Ten Plagues? Lately it feels like it. If I counted back to Cindy’s mother’s death 18 months ago it seems like we’ve been through plenty. If frogs start falling from the sky I know we’re in trouble. Cindy’s mother died suddenly in August 2009 but we’re still settling up her estate and personal belongings. Narcie found out less than a year ago that she has a brain tumor. Cindy has had three surgeries since January, including one more last week. What I thought would be enough money in my Medical Reimbursement Account to last a year hasn’t lasted 3 months. My brother died suddenly on his birthday last August. In the last 3 weeks 2 grandchildren and 2 children have had strep throat. Now I have pneumonia, and I’m sure that I’m leaving something out.
Sure, there’s been plenty of good stuff, too. Cindy and I had our 35th wedding anniversary last December. Josh and Karen had their first child last week: Kaela Lynn McClendon. Being a District Superintendent is still a pleasure. Working with friends to help the UMC be a stronger church globally and locally has been a blessing, too. Teaching UM History at Lutheran Seminary has been a joy. Good with bad, bad with good – C’est la vie, right? Life is this tension between good news and bad. I guess I’m a little gun-shy right now, but what I’ve been lately calling “a prolonged anxiety” is real. The scary thing is that I’ve been so blessed. There are some people who go through this kind of stuff their entire lives, so why should I be different?
So why should I think that I’m too special to get caught in life’s cross-hairs? Jesus’ Holy Week was utterly awful and he was/is Special with a capital “S.” How easy it is for us Christians to think that we should be exempt from life’s junk. How easy it is to think that people get what they deserve. Jesus’ suffering during Holy Week clears up that falsehood because thinking people get what they deserve is a lie! Premillenialists may hope for a “Beam-Me-Up, Scottie!” rapture, but the early church’s view of the rapture with one woman left at a handmill and the other taken sounds more like Roman soldiers capturing one and leaving one behind to me. It’s not about an easy escape route! Look at early church history’s facts. On average, the early church had 5,000 martyrs a day for 300 straight years.
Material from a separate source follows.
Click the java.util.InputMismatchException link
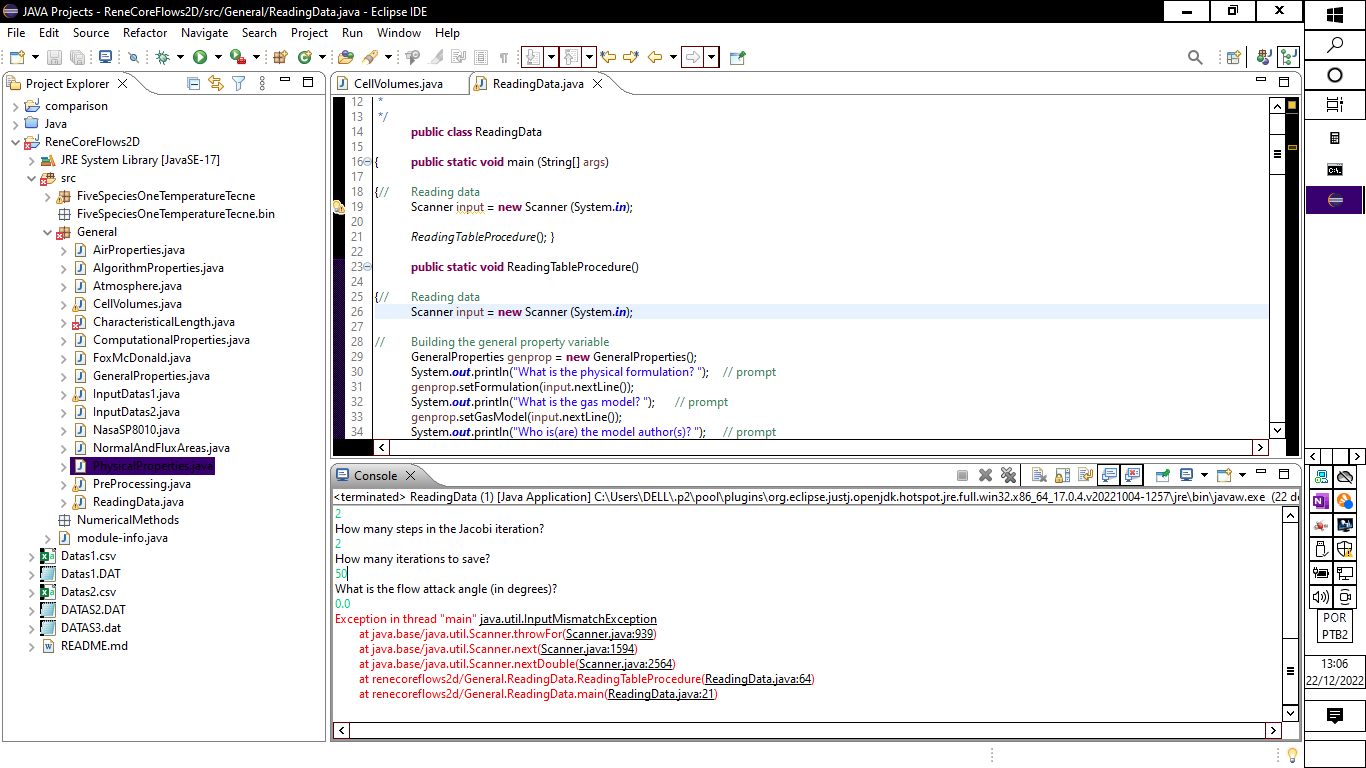568,619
Doesn’t sound like an easy life, not even close, and certainly doesn’t jive with my utopian “God will protect me and reward me” selfcenteredness.
Truth be told, none us get what we truly deserve. We deserve every bad thing imaginable. Go to your local Emergency Rooms and you’ll find the proof. Being in an ER is not a great experience unless you really have a penchant for studying people or might be a masochist. Cindy and I were there for 9 hours before it was decided that she needed to be admitted. Without sounding too much like a doubter concerning how much of the imago dei is left in people, I have to say that there were times in Cindy’s ordeal that I pondered whether if I were somehow able to die for the sins of the whole world, would I – in the context of who and what I saw in the ER? Frankly, Cindy was the only person there who would have been worth it from my vantage point. I was tired, frustrated, bothered by the drama taking place around me, and wasn’t in any mood for the sheer raunchiness and apparent lack of any manners in the people around us in the waiting room. There wasn’t enough security for the menagerie including me. It was a human zoo and I was one of the animals.
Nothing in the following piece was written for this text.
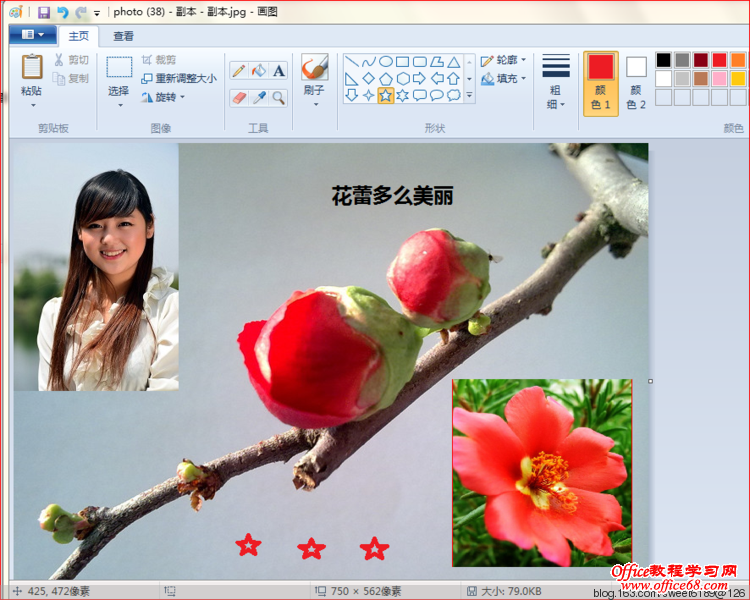Viewport: 750px width, 600px height.
Task: Click the Save icon in quick access toolbar
Action: coord(44,12)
And Passion Week kept smacking my brain. Sitting in the ER with Cindy writhing in pain put some perspective on the incarnation and upcoming Passion Week for me. Theoretically I knew that Jesus died for every one of the people gathered in the ER and would have done it even if it had been just one, and not just Cindy, but how much Jesus loves us has never hit me this profoundly before. Humanity is fickle, sinful, and yet God loves us! He became incarnate in Jesus and took our sins upon himself. Thinking about all this I have to admit that I’m still more than a little jaded by the whole ordeal, but I think it got my attention in good ways. If God loves us so much in spite of who we are and how we act, then I better start seeing our human commonality more than spending my time dividing the sheep from the goats.We’re all made in God’s image, however marred we all are.
Before I start judging the idiocy of the Palm Sunday crowd and preach about how they turned on Jesus by Good Friday, I can look in the mirror and see the same fickleness. By God’s grace and love I can look in the same mirror and see the faces of every person from that ER. Everyone is included in Jesus’ passion. Lord, help me to open my eyes and see that your Passion is for all of us, not one soul left out.